April 7, 2020 — NASA has selected Southwest Research Institute and the University of New Hampshire to continue developing a mission to look for evidence of distant energetic events, such as the birth of black holes. NASA’s Small Explorers Program (SMEX) selected the “LargE Area burst Polarimeter” (LEAP) program for a mission concept study.
Mounted on the outside of the International Space Station, LEAP would study energetic jets such as those erupting from the explosive death of a massive star or the merger of compact objects such as neutron stars. LEAP’s ability to measure the polarization of gamma-ray bursts (GRB) could resolve competing theories about the nature of the jets. LEAP would complement NASA’s Imaging X-ray Polarimetry Explorer (IXPE), scheduled to launch in 2021, which will study lower-energy X-ray phenomena.
“Gamma rays are the smoking gun for some of the most energetic events in the universe,” said Mark McConnell, director of SwRI’s Earth, Oceans and Space (SwRI-EOS) Department at UNH’s Durham, New Hampshire, campus. “When a very massive star explodes in a supernova and then collapses into a black hole, it ejects jets with energies that can exceed anything observed in the universe since the Big Bang. LEAP will measure the resulting GRB with previously unachievable precision.”
LEAP will improve our understanding of the role that magnetic fields play in these systems, especially with regard to the formation and sustainment of the high-speed jets that are responsible for what we see. It should also reveal how the observed gamma radiation is produced within the jet.
“Measuring the polarization of the GRB radiation could answer several open questions about the jet physics and the underlying processes that produce the jets,” McConnell said.
LEAP is a single instrument with nine polarimeter modules based on well-established, flight-proven technologies.
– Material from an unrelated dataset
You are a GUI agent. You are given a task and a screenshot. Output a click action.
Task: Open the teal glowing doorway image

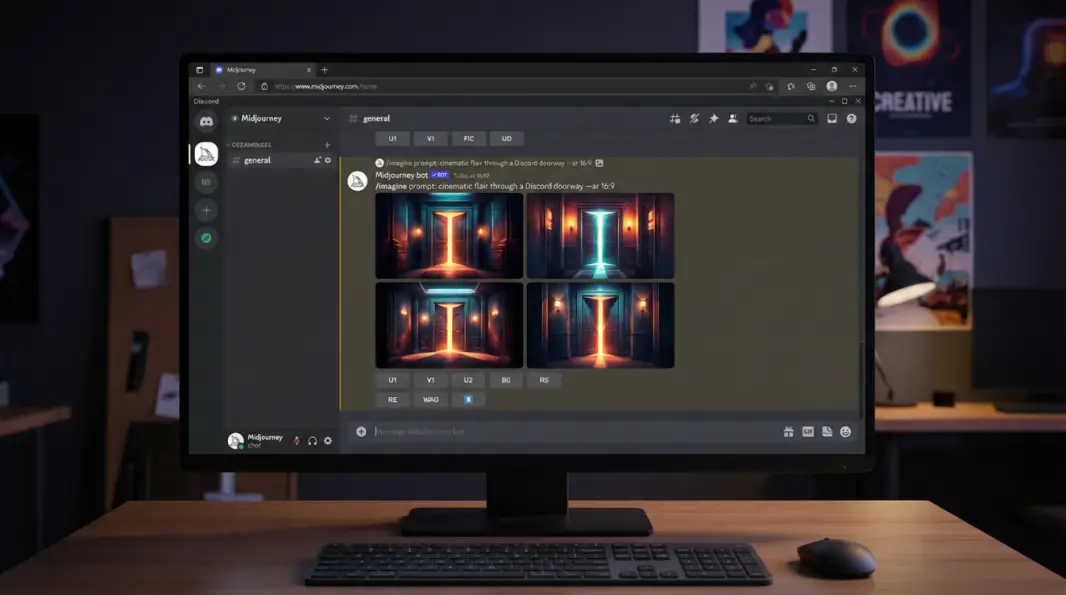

It will measure gamma-ray burst polarization while self-sufficiently providing the source localization required to analyze polarization data. These data will allow LEAP to differentiate between classes of GRB models. Detailed time-resolved and/or energy-resolved studies will be conducted for the brightest GRBs.
“While LEAP promises to advance our understanding of gamma-ray bursts and high-energy astrophysics,” McConnell said, “it could also help inform studies of gravitational radiation, which was first observed from merging black holes in 2016.”
NASA selected four missions to advance their proposed mission concepts. In 2021, NASA intends to fund two of the proposed missions for launch in 2025.